Root Ventures, a San Francisco-based venture firm that closed its debut fund with $30 million 2015, has raised a second fund, closing it with $76.7269 million dollars in capital commitments. Why? Because Root is proudly comprised of engineering nerds, and 767.269 miles per hour is the speed of sound. In dry air. At 20 degrees Celsius.

Of course, more mathematically significant to its investors is how the firm is faring, and on that front, Root’s backers must like what they see.

Though Root’s investments are mostly too new to judge yet  — its debut fund took stakes in 27 companies — it can easily back up claims that it invests in “deeply technical founders” who are tackling “interdisciplinary engineering problems,” including in robotics, machine learning, and software for physical industries.

Among Root’s many interesting bets to date: Creator, a hamburger-making robot that can craft a burger from start to finish in five minutes; Nautilus Labs, which sells machine learning-based analytics to maritime shipping companies, including to help them reduce their fuel costs; NordSense, whose ultra low-cost sensors sit inside garbage bins to monitor how full they are; and Wild Type, a young startup focused on creating lab-grown meat.

Firm cofounder Avidan Ross tells us that with the firm’s new fund, he and investing partners Chrissy Meyer and Kane Hsieh will be writing slightly larger initial checks, ranging from $1 million to $2 million, up from the $500,000 checks it was writing with its first fund. He adds that the firm plans to stay firmly rooted (ahem) to its mission of supporting seed-stage founders whose companies may ultimately require a lot of resources, yet who Root can help because of its collective engineering and investing muscle.
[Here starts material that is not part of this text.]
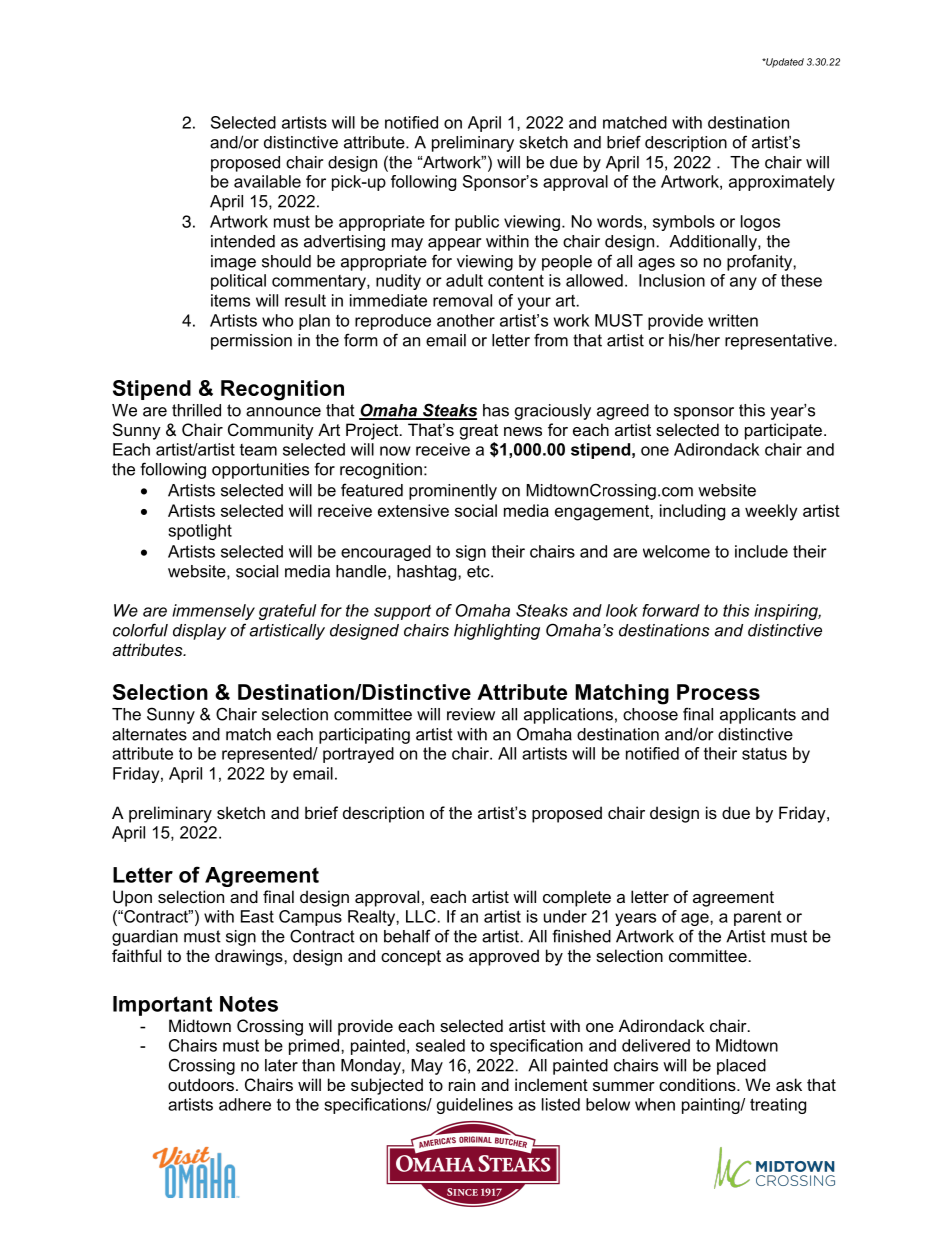 The image size is (952, 1233). I want to click on including, so click(692, 512).
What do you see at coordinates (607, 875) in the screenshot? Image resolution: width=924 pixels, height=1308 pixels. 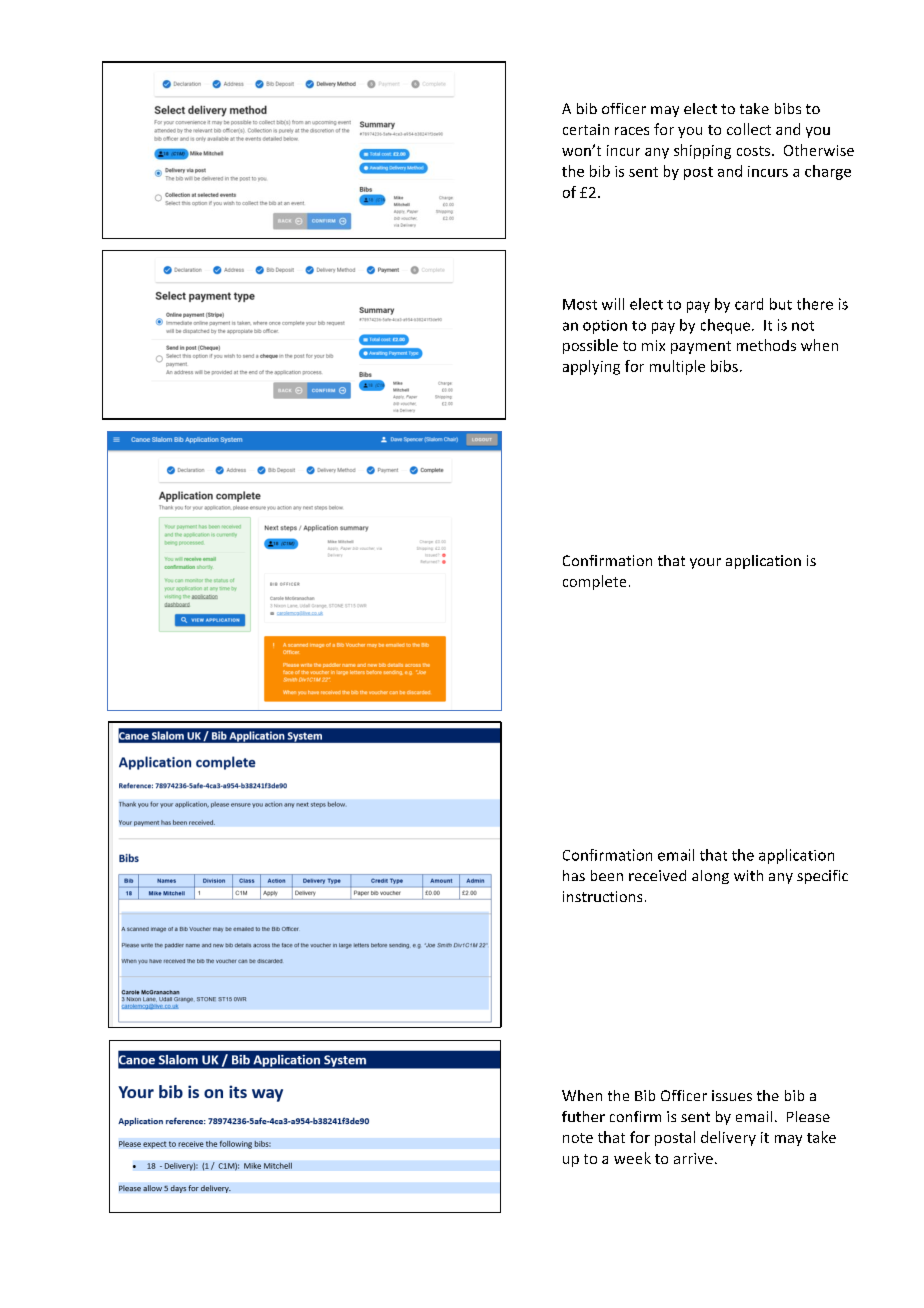 I see `been` at bounding box center [607, 875].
Ross is himself a trained engineer who was previously CTO of the private equity firm CIM Group. Meyer was an engineering program manager at both Apple and Square before becoming the director of hardware product development at Pearl Automation. (The three-year-old company was founded by numerous Apple employees and set out to make automotive back-up cameras, but it shut down last year.)

Meanwhile, Hsieh, who studied computer science at Harvard, spent a couple of years as a senior associate with RRE Ventures in New York before cofounding a bike company focused on low cost and high design. Then, shortly after Root was founded, Ross talked him into joining. “Kane is obsessed with optimization and automation,” says Ross.

Root has seen a few exits already, among them Preact, a cloud-based platform and service aimed at helping subscription-model businesses reduce churn; it was acquired for undisclosed terms by Spotify in late 2016.  Root also saw Cape Networks, a startup that used sensors to provide service assurance and test network and application performance, sell to Hewlett Packard Enterprise earlier this year for undisclosed terms.

As for its investors, like most venture firms, Root doesn’t discuss these. Still, we’re aware that one of Root’s backers, in both its first and second vehicles, is the fund of funds manager Cendana Capital, based in San Francisco.

Cendana has been an early investor in many promising seed-stage firms, some that have since graduated from Cendana’s sweet spot, which is groups that raise sub $100 million funds. Some of its other investments over the years have included Forerunner Ventures, Uncork Capital, Bolt, Notation Capital, and IA Ventures.